BANGKOK : Thailand needs a further 1 trillion baht (US$29.9 billion) in fiscal steps to help jobs and income losses, the country's central bank governor said on Monday, as the Southeast Asian nation struggles with its most severe COVID-19 outbreak to date.
Thailand's has seen a spike in cases and deaths, prompting tougher containment measures to be extended this month and expanded to areas which account for around 80per cent of gross domestic product.
The projected 1 trillion baht in fiscal support, or 7per cent of GDP was reasonable given the problems the economy is facing, Bank of Thailand Governor Sethaput Suthiwartnarueput told a news conference.
The problems were worse than the 1997/97 Asian financial crisis, he said.
"With such severe symptoms, the medicine must be strong and right to the point," he added.
The government's fiscal position is strong and is able to borrow more to help the economy, Sethaput said.
The outbreak created a huge "income hole" in the Thai economy, with income losses expected at 2.6 trillion baht - 1.8 trillion baht in 2020-2021 and 800 billion baht in 2022, Sethaput said.
Jobless numbers are expected at 3.4 million at the end of 2021, up from 3 million in the second quarter, he said.
The central bank maintained its 0.7per cent GDP growth outlook this year despite a better-than expected second quarter, he said.
While monetary policy and financial conditions will remain accommodative, he reiterated that interest rates were a "blunt tool".
The BOT will ensure the baht will not impede the economy, Sethaput said, as it had depreciated by 10per cent this year, making it Asia's worst performing currency.

● ● ● ●

Aim of the task » Reproduce the news report above on the Thai central bank governor's call for more fiscal support, word for word and in full.

Dataset content »
● ● ● ●

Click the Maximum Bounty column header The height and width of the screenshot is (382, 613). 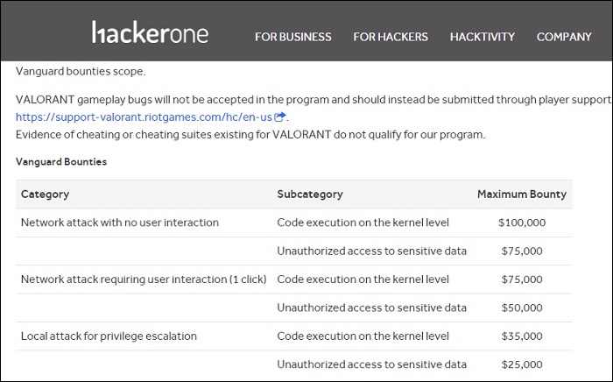pos(521,194)
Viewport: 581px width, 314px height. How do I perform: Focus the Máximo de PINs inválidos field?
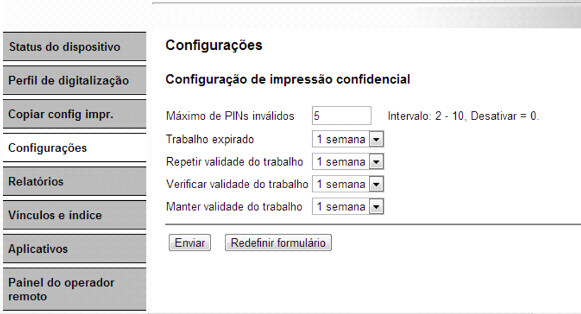coord(341,116)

● ● ● ●

Output of the exercise »
BANGKOK : Thailand needs a further 1 trillion baht (US$29.9 billion) in fiscal steps to help jobs and income losses, the country's central bank governor said on Monday, as the Southeast Asian nation struggles with its most severe COVID-19 outbreak to date.
Thailand's has seen a spike in cases and deaths, prompting tougher containment measures to be extended this month and expanded to areas which account for around 80per cent of gross domestic product.
The projected 1 trillion baht in fiscal support, or 7per cent of GDP was reasonable given the problems the economy is facing, Bank of Thailand Governor Sethaput Suthiwartnarueput told a news conference.
The problems were worse than the 1997/97 Asian financial crisis, he said.
"With such severe symptoms, the medicine must be strong and right to the point," he added.
The government's fiscal position is strong and is able to borrow more to help the economy, Sethaput said.
The outbreak created a huge "income hole" in the Thai economy, with income losses expected at 2.6 trillion baht - 1.8 trillion baht in 2020-2021 and 800 billion baht in 2022, Sethaput said.
Jobless numbers are expected at 3.4 million at the end of 2021, up from 3 million in the second quarter, he said.
The central bank maintained its 0.7per cent GDP growth outlook this year despite a better-than expected second quarter, he said.
While monetary policy and financial conditions will remain accommodative, he reiterated that interest rates were a "blunt tool".
The BOT will ensure the baht will not impede the economy, Sethaput said, as it had depreciated by 10per cent this year, making it Asia's worst performing currency.